The simple act of paying attention can take you a long way.
Usually I am careful when I use the word Chivalry in a post because this specific word carries a lot of preconceived weight from the reader. When I use the term chivalry, the reader’s own prejudice, based mostly on misunderstandings the concept by some who executed it or by someone who observed it, tend to overwhelm their capacity to view things with an open mind. This becomes evident with men “acting” chivalrous expecting something in return or due to their own sexist attitude. We also see this prejudice present in both women or men who assume these acts, even when done for the right reason, carry a sense of “benevolent sexism” where each gender blames the other for the causes and results of such acts. To both groups I just have one thing to say:
Get over yourself.
It isn’t that chivalry is now a rare thing. You have to understand that it never was that common to begin with. Knightly Chivalry was a thing left only to the knights, the elite warrior class. Noble Chivalry was left only to the nobility. And now Gentlemen Chivalry is something done by Gentlemen. Not everyone is willing to be a Gentleman, so not everyone should be expected to be chivalrous. And that’s ok, because not everyone is really willing to put the effort in leading a less than ordinary life. This is a choice people have to make on their own.

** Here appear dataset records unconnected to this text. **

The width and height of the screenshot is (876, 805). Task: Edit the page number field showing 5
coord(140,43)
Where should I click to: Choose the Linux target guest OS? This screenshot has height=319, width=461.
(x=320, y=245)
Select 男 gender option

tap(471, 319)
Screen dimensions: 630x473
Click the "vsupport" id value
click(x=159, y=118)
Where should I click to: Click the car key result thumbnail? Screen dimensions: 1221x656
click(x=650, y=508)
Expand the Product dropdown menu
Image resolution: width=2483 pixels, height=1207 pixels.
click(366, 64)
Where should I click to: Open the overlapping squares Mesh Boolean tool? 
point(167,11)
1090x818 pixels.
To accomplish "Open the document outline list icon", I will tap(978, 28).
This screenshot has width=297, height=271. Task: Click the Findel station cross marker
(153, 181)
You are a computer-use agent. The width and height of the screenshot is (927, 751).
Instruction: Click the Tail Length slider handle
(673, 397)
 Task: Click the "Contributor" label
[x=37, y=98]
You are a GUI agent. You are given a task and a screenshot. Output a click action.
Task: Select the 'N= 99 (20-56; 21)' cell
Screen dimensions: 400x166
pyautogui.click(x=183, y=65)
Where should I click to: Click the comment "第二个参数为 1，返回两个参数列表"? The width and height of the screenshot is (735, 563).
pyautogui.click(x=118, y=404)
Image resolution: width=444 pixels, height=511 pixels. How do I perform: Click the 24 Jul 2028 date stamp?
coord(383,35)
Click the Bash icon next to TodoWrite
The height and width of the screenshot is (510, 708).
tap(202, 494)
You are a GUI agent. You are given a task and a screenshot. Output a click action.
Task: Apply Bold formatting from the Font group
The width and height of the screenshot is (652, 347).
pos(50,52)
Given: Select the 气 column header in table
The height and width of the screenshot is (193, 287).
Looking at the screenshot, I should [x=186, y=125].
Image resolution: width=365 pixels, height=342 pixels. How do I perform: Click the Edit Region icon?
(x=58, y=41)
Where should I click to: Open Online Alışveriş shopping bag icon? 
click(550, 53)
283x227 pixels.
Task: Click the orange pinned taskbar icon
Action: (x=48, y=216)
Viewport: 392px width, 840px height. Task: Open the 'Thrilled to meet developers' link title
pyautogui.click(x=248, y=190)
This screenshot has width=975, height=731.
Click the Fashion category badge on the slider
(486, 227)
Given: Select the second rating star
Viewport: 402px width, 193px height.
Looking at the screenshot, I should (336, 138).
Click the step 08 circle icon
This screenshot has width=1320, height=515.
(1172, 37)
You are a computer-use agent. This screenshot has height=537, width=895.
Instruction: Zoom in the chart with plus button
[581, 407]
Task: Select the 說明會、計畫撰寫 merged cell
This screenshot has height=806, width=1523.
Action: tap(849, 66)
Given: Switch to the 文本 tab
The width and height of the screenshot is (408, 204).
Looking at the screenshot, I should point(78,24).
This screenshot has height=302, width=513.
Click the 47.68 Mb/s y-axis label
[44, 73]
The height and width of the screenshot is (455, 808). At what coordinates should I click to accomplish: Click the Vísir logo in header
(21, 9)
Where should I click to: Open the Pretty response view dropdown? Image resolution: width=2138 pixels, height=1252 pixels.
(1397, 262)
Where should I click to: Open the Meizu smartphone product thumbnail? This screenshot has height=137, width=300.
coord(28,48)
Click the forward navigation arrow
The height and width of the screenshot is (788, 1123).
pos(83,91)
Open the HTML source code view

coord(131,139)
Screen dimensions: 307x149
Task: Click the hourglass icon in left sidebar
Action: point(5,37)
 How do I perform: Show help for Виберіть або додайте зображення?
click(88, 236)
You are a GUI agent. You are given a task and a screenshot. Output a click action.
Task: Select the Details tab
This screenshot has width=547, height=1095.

But there are those who still do expect more from themselves. You see this every day in the random event done without making a big deal about them. There is no bowing, no “milady”, no drama. Just a simple act done in a simple way. And this is the true sign of a Gentleman, those who’s acts of chivalry are as natural to them as breathing is to other men. You see it in the man holding a door open for others simply for no other reason than because he can. You see it in the man who unconsciously walks on the outside of the sidewalk. And you see it in the man who offers his seat in a train, no matter how well known and influential he is.